Obrolan yang dengan cepat berakhir karena tanggapan singkat, dan tanggapan yang cukup menggambarkan pasrahnya diri pada suatu keadaan. Hening tercipta di antara kedua pria itu, saling berfokus pada ponsel dan pikiran masing-masing, tidak saling mengabaikan dan tidak juga saling peduli.

Sampai waktu terus berjalan, jarum jam terus berputar, dan keadaan terus bergulir pada setiap waktu. Malam yang sunyi perlahan menghilang, suara bising dan bunyi deru mesin terdengar bersahutan.

"Oi Kal ... Kalil."

Kaki di atas bokong dan kedua tangan yang memasang dasi cukup menunjukkan kesibukan, "hm ...," deham Kal menjawab panggilan atas namanya.

"Bangun oi bangun, gue mau berangkat kerja."

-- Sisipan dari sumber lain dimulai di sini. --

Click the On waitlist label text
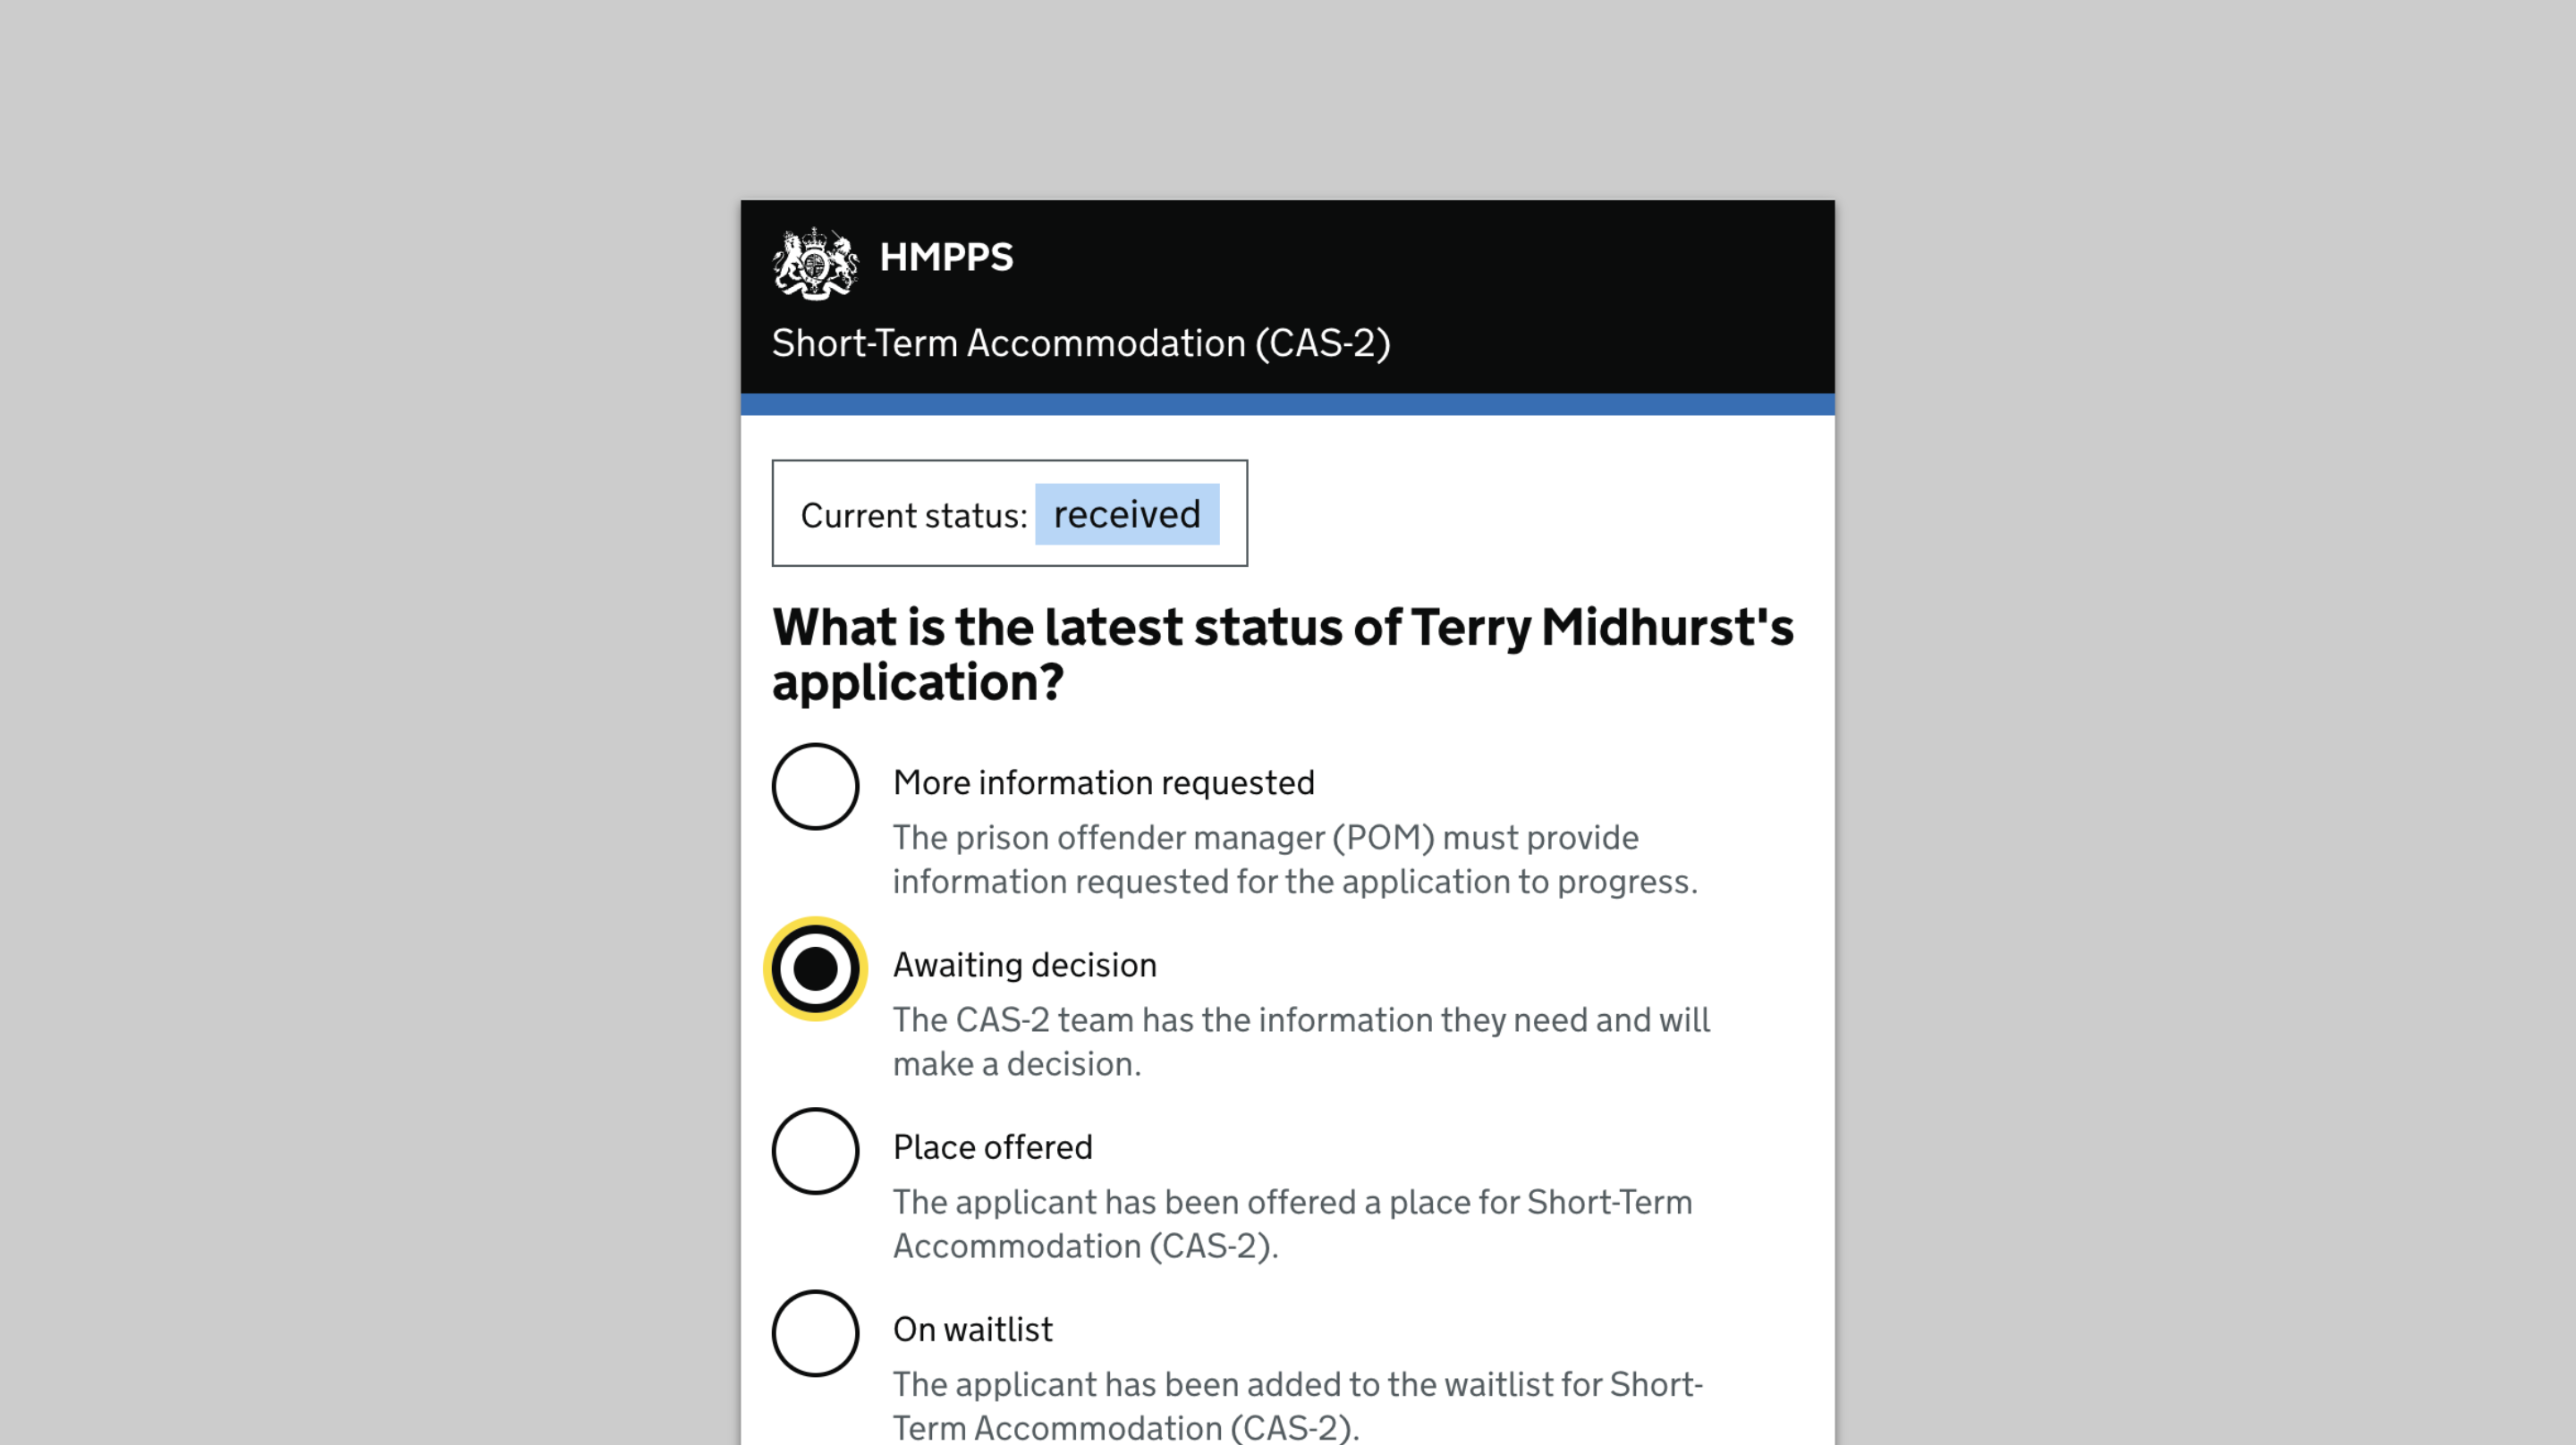(x=973, y=1329)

"Hm," deham singkat lagi Kal perdengarkan pada Den, begitu malas rasanya untuk sekadar membuka mata atau berpindah posisi, "jam berapa?" tanya Kal memaksa dirinya untuk duduk meski masih menundukkan kepala dengan mata terpejam erat.

"Sepuluh," jawab Den singkat, "gue mau ada rapat nanti habis jam makan siang, jadi agak santai tadi pagi," lanjutnya kemudian beralih ke cermin yang melekat di dinding, cermin berukuran sedang yang hanya memperlihatkan diri sebatas dada.

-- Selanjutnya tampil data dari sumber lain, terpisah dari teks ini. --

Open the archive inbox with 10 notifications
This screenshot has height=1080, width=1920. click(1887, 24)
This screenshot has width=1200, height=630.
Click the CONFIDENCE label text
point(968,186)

"Sepuluh?" sentak Kal terkejut dan dengan cepat mengangkat kepala sekaligus membuka matanya lebar, teralih pandangannya ke arah jam dinding dan membuat mulut spontan terbuka sedikit untuk menarik napas singkat, "mampus gue."

"Lo ke sini pakai mobil Rana, kan?" Melirik sedikit Kal pada Den yang terkekeh, "gue sudah coba bangunkan lo tadi jam enam, mau ajak beli sarapan tapi lo malah simulasi mati," sambungnya membuat Kal mengernyit, antara percaya dan tidak dengan ungkapan itu.

"Sudah sana lo balik, gue mau berangkat," ucap Den jelas mengusir Kal agar dirinya cepat berangkat, begitu pula dengan Kal yang terpaksa bergerak cepat untuk menuju mobilnya, dan membiarkan Den berangkat kerja.

Sepanjang hari yang begitu dahsyat membosankan terhias dengan aktivitas tidak berguna, kunci rumah yang tertinggal di tas kerja membuatnya tidak bisa pulang, bangun kesiangan dengan puluhan pesan teks, pesan suara, dan panggilan tak terjawab menghiasi ponsel. Kal tahu, sangat tahu jika dirinya dalam masalah karena sudah membawa mobil Rana dan mengabaikan panggilannya.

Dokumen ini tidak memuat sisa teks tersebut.